### What to work on
(a) List the three adjectives that the passage about France uses to describe his Majesty's remarks and communications.
(b) Update the passage about France, starting at "It is a pleasure" and ending at "the French empire.", so that "tranquillity" becomes "stability".
(c) Write what comes next in the passage about France, picking up after its final sentence.

It is a pleasure to say that the remarks of his Majesty on that occasion, like the other communications which he has personally made to you, are manifestly sincere, grave, and earnest.

The substance of those remarks is, that he is very solicitous for an early termination of our domestic difficulties, because they are producing effects very injurious to the prosperity, and even calculated to disturb the tranquillity, of the French empire.

We have not been inattentive observers of recent occurrences in France, and thus we have become aware of the distress which prevails in many of the districts of that country, and of the popular movements which it has produced. While his Majesty would probably admit that other circumstances have combined with our unhappy civil strife in producing that distress, I am not at all disposed to deny that a large share of it is justly attributable to the latter cause. I can also very easily understand how naturally those classes of the French population which are most immediately affected trace all their troubles to that cause alone.

### Stored items

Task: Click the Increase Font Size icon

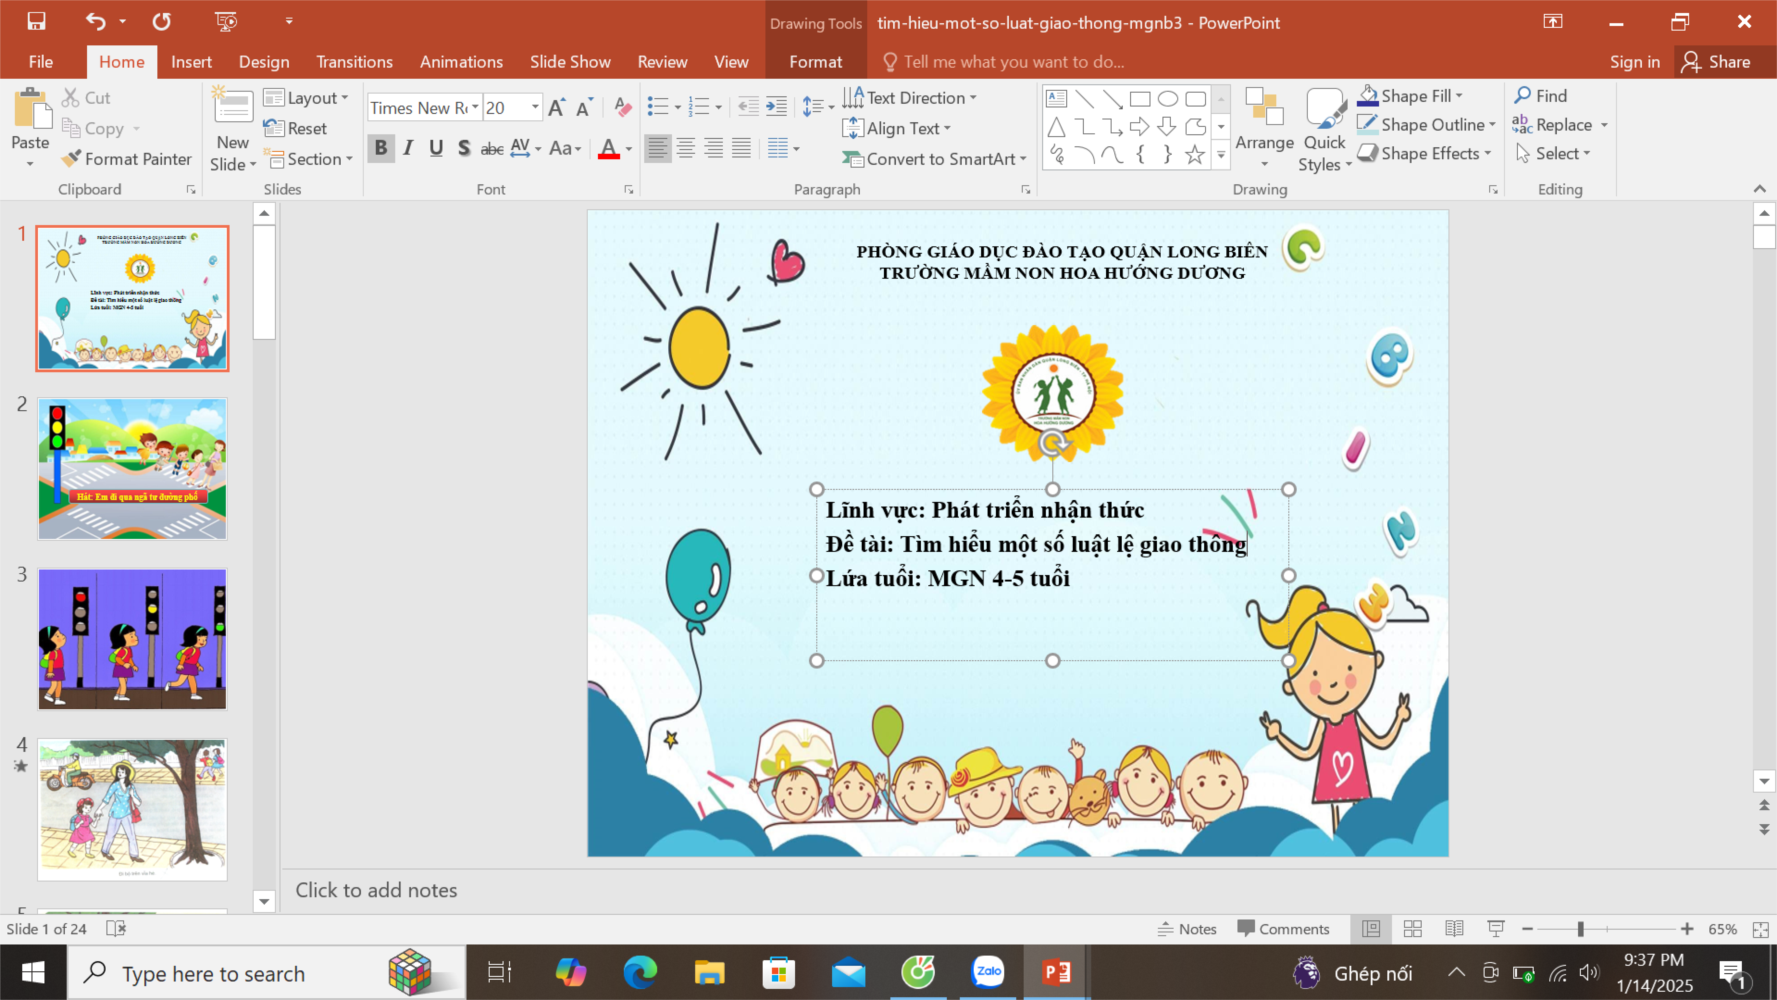Action: (x=557, y=107)
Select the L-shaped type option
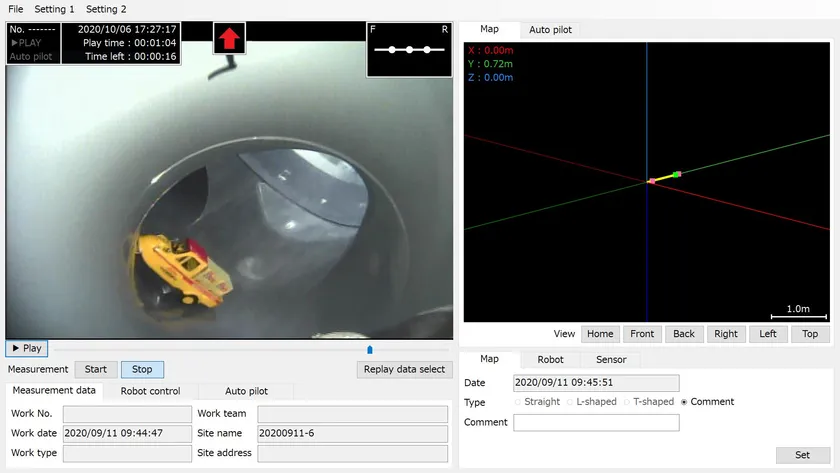840x473 pixels. pyautogui.click(x=570, y=402)
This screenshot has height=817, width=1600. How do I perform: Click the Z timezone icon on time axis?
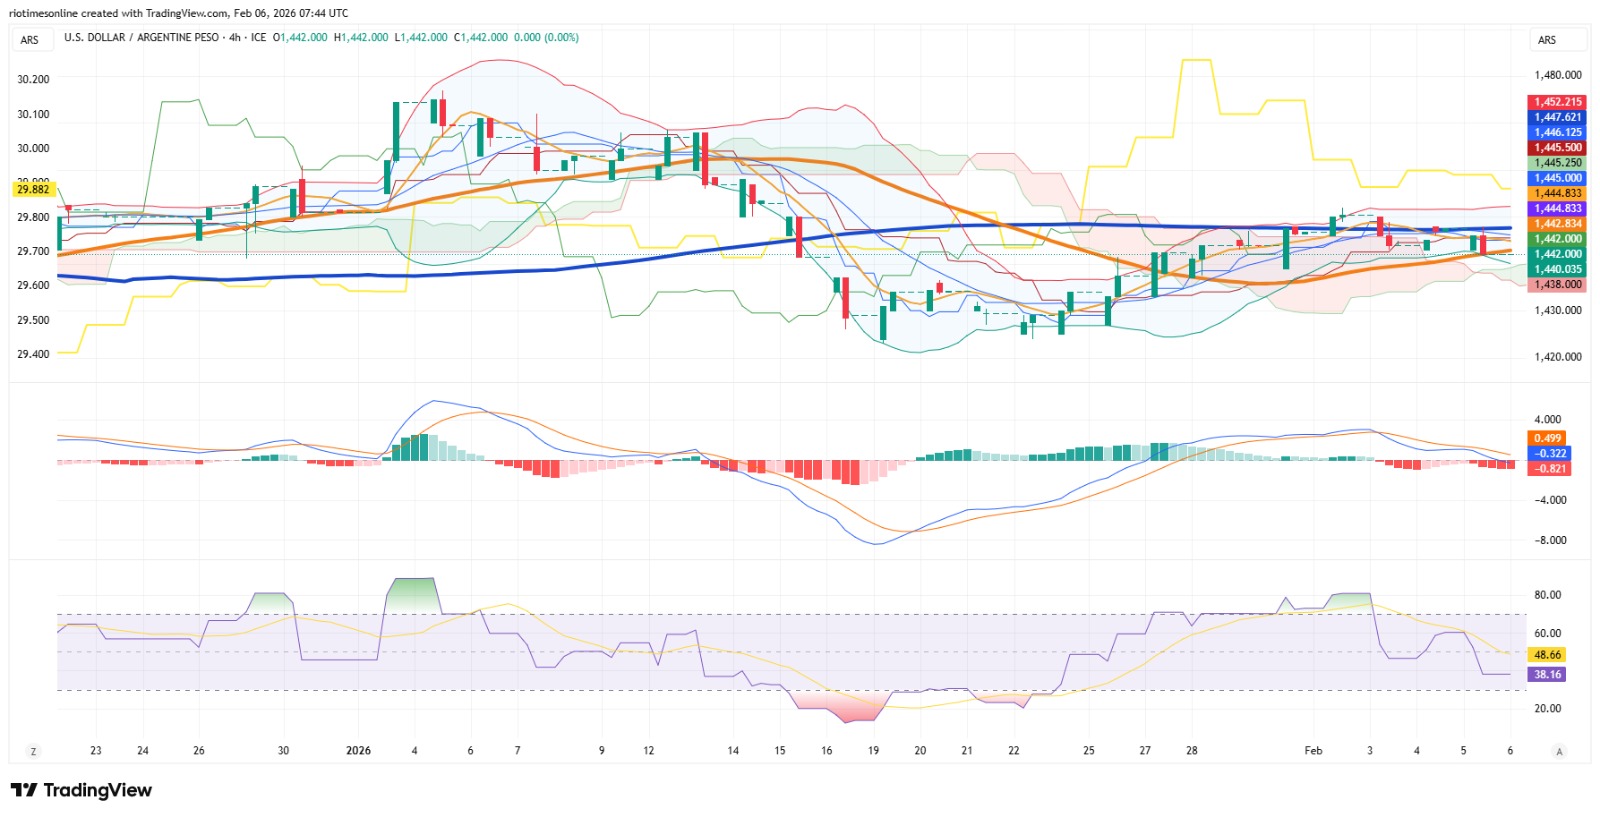(34, 751)
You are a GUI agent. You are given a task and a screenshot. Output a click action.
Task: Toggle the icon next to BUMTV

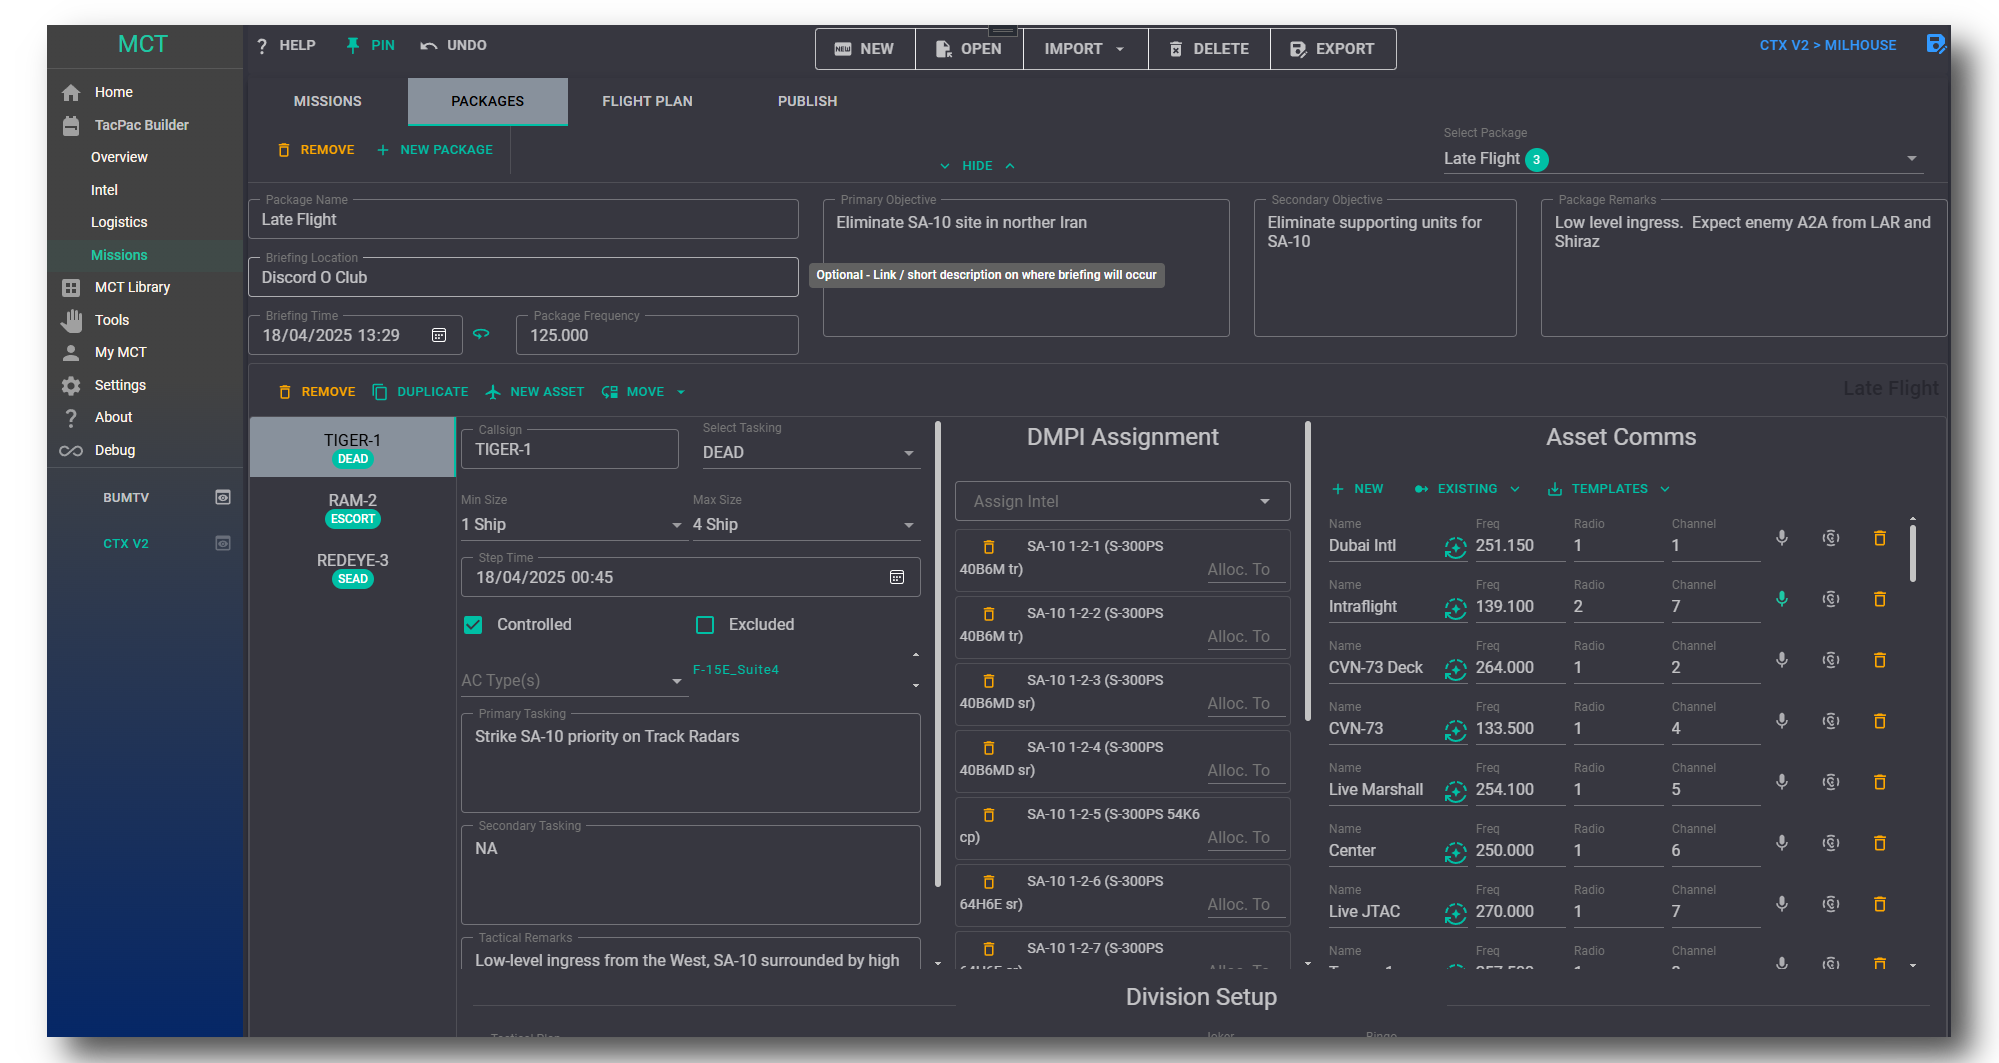pos(223,497)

### Solved tasks
(a) sincere, grave, earnest

(b)
It is a pleasure to say that the remarks of his Majesty on that occasion, like the other communications which he has personally made to you, are manifestly sincere, grave, and earnest.

The substance of those remarks is, that he is very solicitous for an early termination of our domestic difficulties, because they are producing effects very injurious to the prosperity, and even calculated to disturb the stability, of the French empire.

(c)
In behalf of the President, I can say, with the utmost frankness and sincerity, that he has not indulged a sentiment or a feeling during all our troubles that was not earnestly generous and friendly towards all foreign states, and especially so towards the government and the people of France. Indeed, it could not have been otherwise; for we have learned by painful and anxious experience that the first interests of every state are security and peace. Moreover, although the policy of France during our trials has not always been such as in the great straits through which we have passed we could entirely approve, yet, on reviewing the events of the year, I am able to admit that that policy was not unnaturally regarded by the Emperor as necessary under the aspect which our affairs assumed abroad. I can recall not one instance of disingenuousness or unkindness towards us in the intercourse which has taken place during that period between the two countries. Moreover, revolutions are epidemical; and, although we deem

our own country to be now on the return to a condition of order and repose, we are not sure that new distractions would not befall us if revolutions should break out in Western Europe. The United States are thus bound to desire the peace of all other nations. The. Emperor may, therefore, rest assured that this government is not merely not indifferent to the wishes he expresses, but is desirous so to direct its proceedings as to meet and gratify them.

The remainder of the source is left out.